Mumbai: Sun Pharma and Samsung BioLogics announced a strategic long-term manufacturing agreement for Tildrakizumab. The agreement was entered into by Sun Pharma’s wholly-owned subsidiary and Samsung BioLogics.
According to the agreement, Sun Pharma has appointed Samsung BioLogics to manufacture Tildrakizumab, an investigational IL-23p19 inhibitor being evaluated for the treatment of moderate to severe plaque psoriasis.
Filings for this novel investigational biologic has been accepted for review by the U.S. Food and Drug Administration (FDA) (May 2017) and the European Medicines Agency (EMA) (March 2017).
The agreement was signed at Samsung BioLogics’ headquarter in Incheon, South Korea.

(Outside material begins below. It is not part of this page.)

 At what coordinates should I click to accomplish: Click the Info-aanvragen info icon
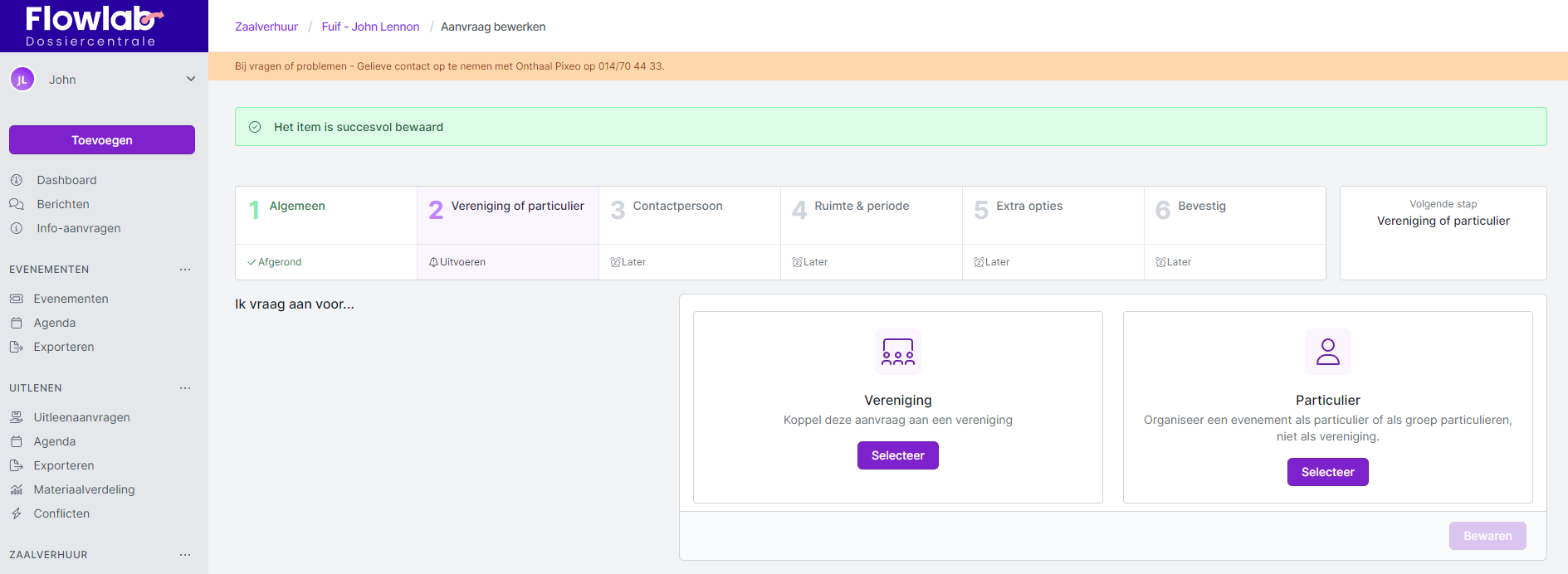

The approximate value of the contract will be US$ 55.5 million, other financial details of the agreement are confidential.
Commenting on the development, Dr. TH Kim, President and CEO of Samsung
BioLogics said, “Samsung BioLogics is pleased to join hands with Sun Pharma and is looking forward to delivering best-in-class manufacturing services with global quality standards. Our collaboration with Sun Pharma is an important milestone for Samsung as it is a testament of our ability to provide reliable supply through its GMP-certified manufacturing facility to pharmaceutical companies, which aim to expand their global market.”
Commenting on its agreement with Samsung BioLogics, Mr Kirti Ganorkar, Global
Head – Portfolio Management & Business Development, Sun Pharma said, “Samsung BioLogics is a globally renowned CMO. Through this partnership we will leverage Samsung’s manufacturing knowledge and world class quality systems to provide high quality products for the Tildrakizumab pipeline.”
Tildrakizumab is an investigational humanized, anti-IL-23p19 monoclonal antibody designed to selectively block the cytokine IL-23. With this precise targeting, tildrakizumab has the potential to help control the pathogenic cells responsible for the inflammatory process of psoriasis with limited impact on the rest of the immune system. Phase-3 tildrakizumab data provide further evidence for the role of the IL-23 pathway in helping to control the inflammatory process of psoriasis. The regulatory filings associated with tildrakizumab have been accepted for review by the FDA and EMA.